TEXT SHOWN:
[Start of Attachment]

I saw a billboard (actually from our home church) that says “Who Needs Church, Anyway?” This comes on the heels of a conversation I was having with a friend of mine who 1) considers himself a believer in Christ 2) doesn’t go to church, yet 3) is frustrated about the condition of the world today and how far from God people are. I know, some of you are already connecting dots. When I pressed him for a reason, he confessed that church always makes him feel “convicted” or emotional. I understood. It’s kind of like saying “lifting weights always makes my muscles ache”.

     Yeah, that’s kind of the point, isn’t it? Well, one of them, anyway.

     As the conversation went deeper, I could smell something in his story that was just a bit sour. This was a guy who, like many of us, had made the entire church experience about Jesus. Okay, no, not at all. Like many of us, he had made the whole experience of “going to church” all about himself. Yet, a car is not all about the wheels, any more than a body is all about a pinky or a chest. Neither is the body of Christ about one member (or even many members).

[End of Attachment]

DATA UNDER STUDY:
[Start of Attachment]

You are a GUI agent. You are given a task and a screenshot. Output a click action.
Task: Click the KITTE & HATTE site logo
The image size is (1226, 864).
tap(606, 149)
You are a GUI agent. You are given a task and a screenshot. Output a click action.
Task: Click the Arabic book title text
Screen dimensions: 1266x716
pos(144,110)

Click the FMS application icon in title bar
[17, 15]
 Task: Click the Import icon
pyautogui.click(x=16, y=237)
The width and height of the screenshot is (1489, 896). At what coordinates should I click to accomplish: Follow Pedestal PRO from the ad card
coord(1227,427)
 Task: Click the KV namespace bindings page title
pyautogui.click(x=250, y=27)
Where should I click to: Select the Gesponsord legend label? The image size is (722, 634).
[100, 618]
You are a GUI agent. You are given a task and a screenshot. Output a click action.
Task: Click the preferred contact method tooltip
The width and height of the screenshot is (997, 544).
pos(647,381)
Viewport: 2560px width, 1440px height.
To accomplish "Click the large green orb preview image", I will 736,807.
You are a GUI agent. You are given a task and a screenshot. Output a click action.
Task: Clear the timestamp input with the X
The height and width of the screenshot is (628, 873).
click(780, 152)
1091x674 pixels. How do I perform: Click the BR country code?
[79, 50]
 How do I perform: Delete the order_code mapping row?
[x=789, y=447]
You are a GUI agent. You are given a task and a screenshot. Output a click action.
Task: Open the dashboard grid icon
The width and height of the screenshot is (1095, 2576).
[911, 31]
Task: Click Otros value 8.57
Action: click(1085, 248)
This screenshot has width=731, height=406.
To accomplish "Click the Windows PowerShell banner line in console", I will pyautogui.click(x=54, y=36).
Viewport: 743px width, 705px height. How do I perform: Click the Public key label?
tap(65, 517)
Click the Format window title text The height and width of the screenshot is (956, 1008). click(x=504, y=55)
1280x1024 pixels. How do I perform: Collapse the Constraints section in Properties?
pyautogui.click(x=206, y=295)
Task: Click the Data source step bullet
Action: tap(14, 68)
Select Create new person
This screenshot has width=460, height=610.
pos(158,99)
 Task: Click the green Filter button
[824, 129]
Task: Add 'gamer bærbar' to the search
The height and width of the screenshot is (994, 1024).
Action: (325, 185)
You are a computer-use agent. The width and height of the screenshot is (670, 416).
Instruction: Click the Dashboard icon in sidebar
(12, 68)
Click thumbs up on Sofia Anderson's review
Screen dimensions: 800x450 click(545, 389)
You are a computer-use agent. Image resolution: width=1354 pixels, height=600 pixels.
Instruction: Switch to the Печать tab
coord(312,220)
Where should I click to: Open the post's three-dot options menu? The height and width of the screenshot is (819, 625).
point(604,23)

[End of Attachment]

QUESTIONS:
- A) Write out the passage from the text on church, starting with "I saw a billboard" and going on through "of them, anyway.".
- B) Answer these questions from the text on church:
(i) What does the billboard say?
(ii) What did the friend confess church always makes him feel?
(iii) According to the writer, who had the friend made the whole experience of "going to church" all about?

ANSWERS BY ITEM:
- A)
I saw a billboard (actually from our home church) that says “Who Needs Church, Anyway?” This comes on the heels of a conversation I was having with a friend of mine who 1) considers himself a believer in Christ 2) doesn’t go to church, yet 3) is frustrated about the condition of the world today and how far from God people are. I know, some of you are already connecting dots. When I pressed him for a reason, he confessed that church always makes him feel “convicted” or emotional. I understood. It’s kind of like saying “lifting weights always makes my muscles ache”.

     Yeah, that’s kind of the point, isn’t it? Well, one of them, anyway.

- B)
(i) "Who Needs Church, Anyway?"
(ii) "Convicted" or emotional.
(iii) Himself.